従来の仕組みではIoTデバイス・クラウド間の通信遅延が大きく、データを応答性の高い速度で処理することは難しい。そこで昨今、MECなどデバイス近傍の利を生かしてデータ処理を行う技術の開発が進められているが、エッジの計算資源だけでは膨大な要求の処理は困難になると予測され、クラウド資源も利用した総合的な解決手段が求められるという。
NEDO委託「ポスト5G情報通信システム基盤強化研究開発事業」において、ソフトバンクは、産総研と共同でMEC/クラウド環境を用いた分散処理システムで、遅延制約を満たすと同時にスループットを最大化する、アプリ構成コンポーネントの最適配置を動的に行うシステムを開発した。V2X(クルマ to あらゆるモノ)ユースケースにて、処理遅延14.8ms(目標25ms以下)を達成し、エッジのみとの比較で2倍の実効スループットを得た。
同システムの特長を生かすため、低遅延・多数同時接続・広域性を要する自動車の衝突回避支援を想定したシミュレーションを実施した。疑似的なV2Xアプリを開発し、疑似的なポスト5G環境を構築した上で、最適配置の有効性を確認した。
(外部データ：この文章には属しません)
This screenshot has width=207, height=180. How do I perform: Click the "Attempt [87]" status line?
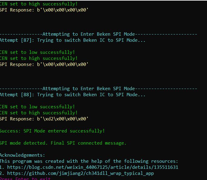click(72, 40)
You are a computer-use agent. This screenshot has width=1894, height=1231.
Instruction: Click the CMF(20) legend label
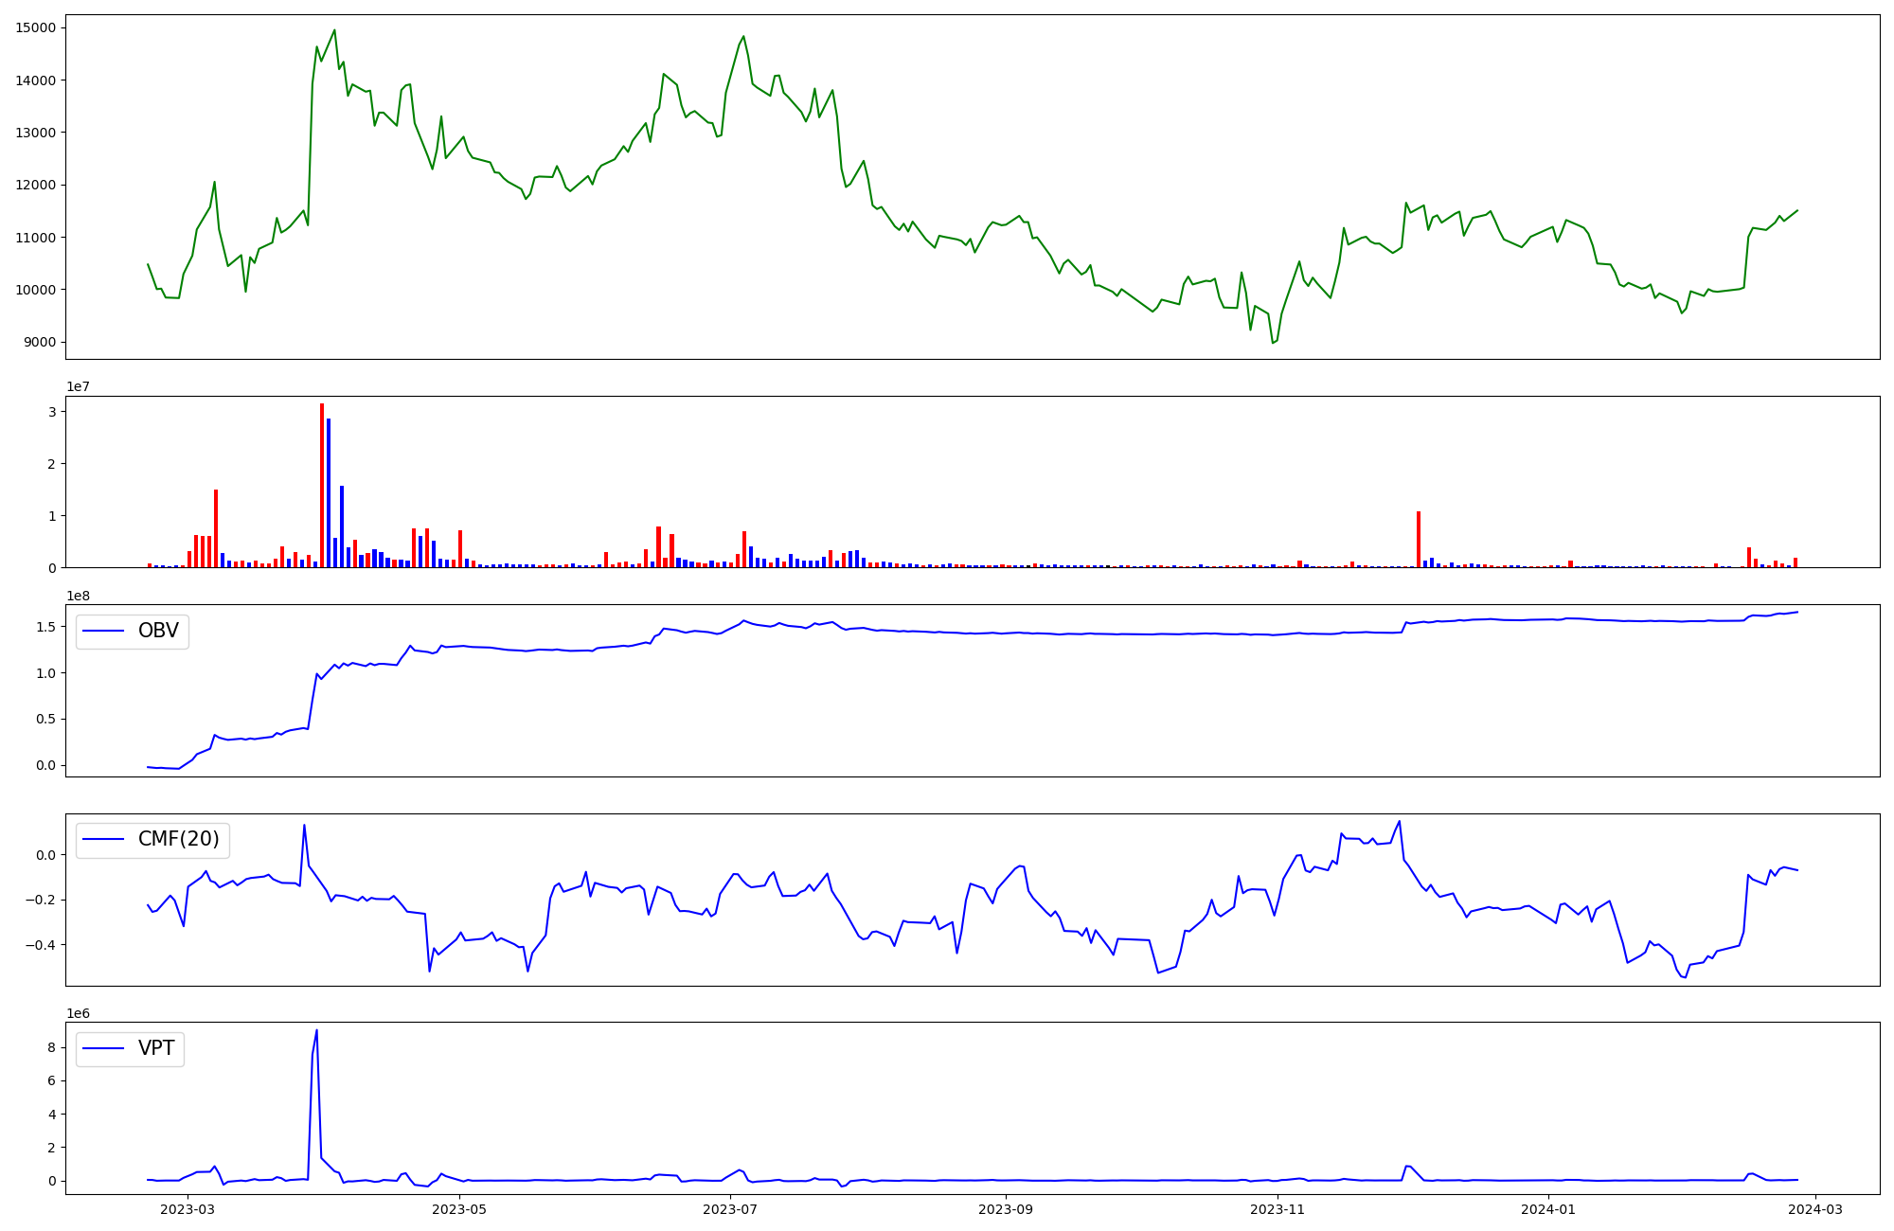click(x=178, y=839)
同社は、産業活性化やデジタルライフラインの一翼を担う技術として同システムを推進していく。
そのプラットフォームはオープンなサービス開発・運用環境として提供――。学会発表での発信、ソフトバンク5Gコンソーシアム参画パートナーとの連携等による自動運転や工場のスマート化といった実用化検証を予定している。また、同機構は、各種中核技術の研究開発を今後も推進し、ポスト5G情報通信システムの構築・製造基盤強化に貢献するという。